Tanto hablar de organizar en el último post, se me han pasado los días y ahora vuelvo casi sin tiempo para mucho más. Disculpadme. Espero que el tema culinario ya esté en marcha en vuestras mentes, despensas y neveras. También quiero deciros que hay quien no tiene tiempo, ganas o sufre otros impedimentos que no le permiten tener todo a punto con antelación. No pasa nada. Hace poco me comentaba una amiga, con los hijos ya crecidos, que en su casa se recuerda con mucho cariño una cena improvisada en estas fechas navideñas. No pudieron preparar las cosas con tiempo pero fueron todos los de la familia al super y escogieron diferentes cosas que les apetecían. Visto desde fuera, me dice, podría parecer espantoso por la cantidad de “porquerías” que compramos, pero “fue mágico”.
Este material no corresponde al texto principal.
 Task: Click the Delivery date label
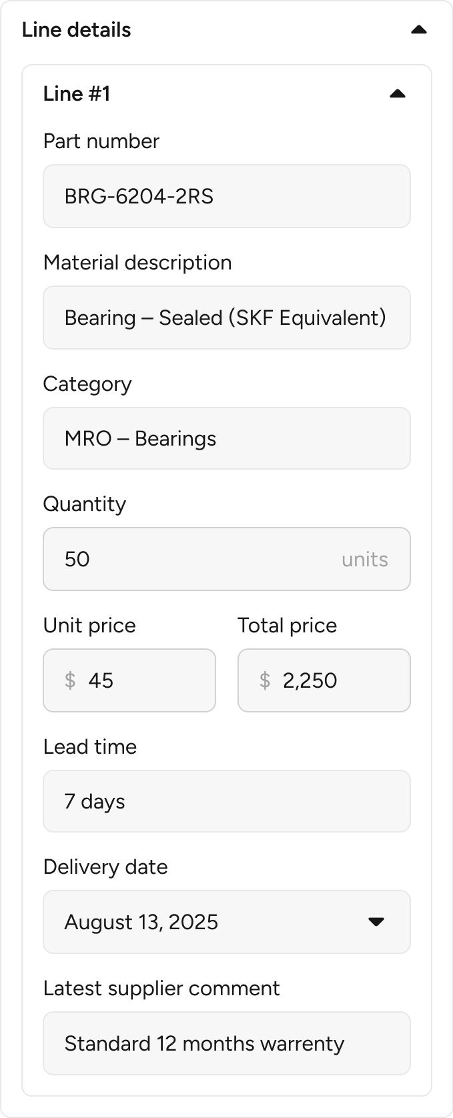point(105,867)
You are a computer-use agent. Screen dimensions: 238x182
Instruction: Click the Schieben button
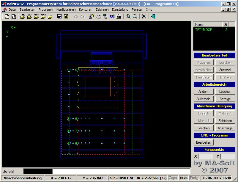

Para esos casos, hay recursos como un caldo navideño de brick, una caja de langostinos cocidos o un surtido de patés o quesos. Finalmente, lo importante es participar de un encuentro agradable. Así que el formalismo no debe imponerse a la voluntad de un buen clima familiar. Hablábamos de la decoración como una pieza importante. Lo es en la mesa y en los pequeños detalles. Considero imprescindibles el pesebre y el árbol. Me gusta también poner un adorno en la puerta de entrada como signo festivo para los que entran. Las plantas de Navidad, las felicitaciones y otros elementos configuran en cada casa un paisaje. Recuerdo que de pequeños nos gustaba recargar cada estancia y rincón. Poníamos espumillón por los cuadros y espejos. También enganchábamos todos los christmas en un espejo. Triunfaba lo rococó. Ahora me decanto por menos elementos más seleccionados pero si interviene una mano infantil hay que respetarla.

Y de los regalos se está hablando tanto y tan acertadamente estos días que sólo me queda secundar las ideas de austeridad, sorpresa y cariño. Hemos cometido muchos excesos y ahora volvemos a lo esencial: cosas útiles que nos hacen ilusión pensadas con cariño. Son tiempos para la solidaridad, para ejemplificar que muchos granitos de arena hacen una montaña. Nuestros hijos aprenderán con menos. Nosotros, también.

Os deseo a todos una feliz Navidad con vuestras familias y amigos, disfrutando del hogar que en estas fechas es el escenario perfecto.